Friday, September 2, 2005

This is How I Choose to Remember New Orleans

I am a Louisiana Girl and proud of it. I lived three hours north of New Orleans, but was able to visit enough for it to become a place I loved to go.

It's funny how memories come flooding back (no pun intended) while watching the Katrina coverage. I sit here and think of the time when Joel and I visited while in college. We were visiting his parents who lived in Slidell at the time and went over for the 4th of July fireworks that took place on the Mississippi off of the French Quarter. It rained that day while we were visiting the Riverwalk Mall and we strolled back to our viewing area in a fine mist.

For the three years his parents lived in Slidell, we tried to go into New Orleans every chance we visited. We explored the French Quarter, went to the Aquarium, ate messy benigets at Cafe Du Monde, shopped in the French Market, and ate some of the best food you've ever tasted.

After we got married and had Amanda, we visited my sister-- in law who had moved into New Orleans. I have photos of Amanda playing at the Aquarium, and me shopping at Saks in the Westin Hotel. We took Amanda to the Children's Museum and wandered around Canal Street. It was several years after that before I went back.

Joel and I divorced and two weeks after the divorce was final, I went with my brother, and my friend Erin for a party weekend in the Big Easy. We stayed at the Marriott on the edge of the French Quarter, and danced and drank up and down Bourbon St. I celebrated my independence by getting a tattoo at a shop on North Rampart St. It was the one chance that I actually partied in the Quarter.

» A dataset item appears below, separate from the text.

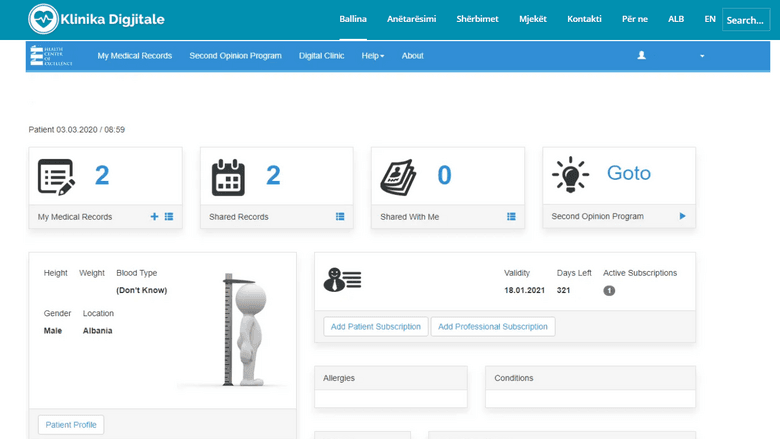
Task: Open the user account dropdown caret
Action: point(702,56)
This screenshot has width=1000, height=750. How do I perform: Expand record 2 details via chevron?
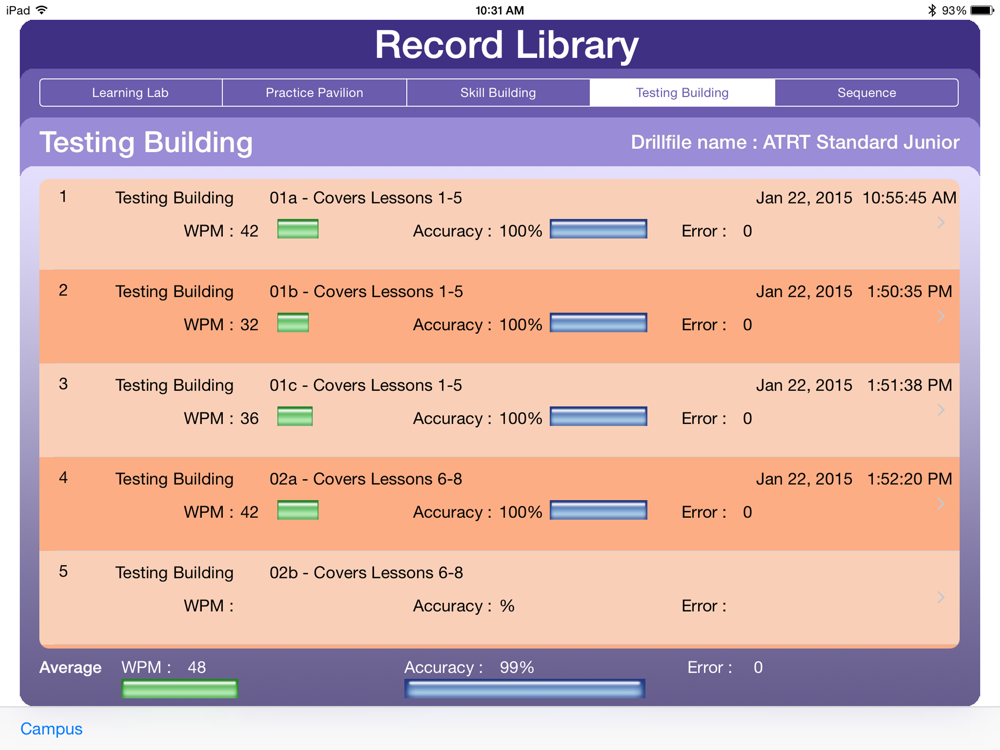coord(941,316)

When Joel and I got back together, we celebrated by going on a long weekend to the city that held so many memories. We stayed at the Royal Sonesta on Bourbon. If you watched any of the Fox News Coverage, and you saw Shepard Smith on the balcony of a hotel, I'm almost positive it's the same suite we were in. It was a rainy ,cold November weekend, but we didn't care.It rained just enough to keep the drunks off of Bourbon at night.

We walked though Pirate's Alley behind the St. Louis Cathedral and took pictures in the rain that made the sidewalks shimmer. We had dinner at Galatorie's Restaurant. On Sunday, we watched a Saints game at the Super Dome and talked to some die hard local Saints fans. I wonder where they are now, if they evacuated, or if they were back in the Super Dome under much less pleasant conditions.

The next year, we had Thanksgiving Dinner at Laura's house in LaPlace and took Amanda to the Ritz Carleton for her first High Tea. The waiter was a doll, and made sure that Amanda had her own set of refreshments so that she didn't have to have the things we had. He treated her like a princess.

So many memories of New Orleans that it hurts to watch the television footage. I have no idea what it must be like there. I know what hurricane damage looks like, living so close to Punta Gorda, but what I am seeing on television makes that look like a birthday party.

If by some chance you come across this entry, or if you are reading this, and you know people in New Orleans and Gulf Coast, please be assured that my family is praying for you. I loved the city of New Orleans. I hope it comes back better than ever. It didn't survive the French, the Spanish, and the Civil War and the damned Yankees to let a storm named Katrina be the end of it.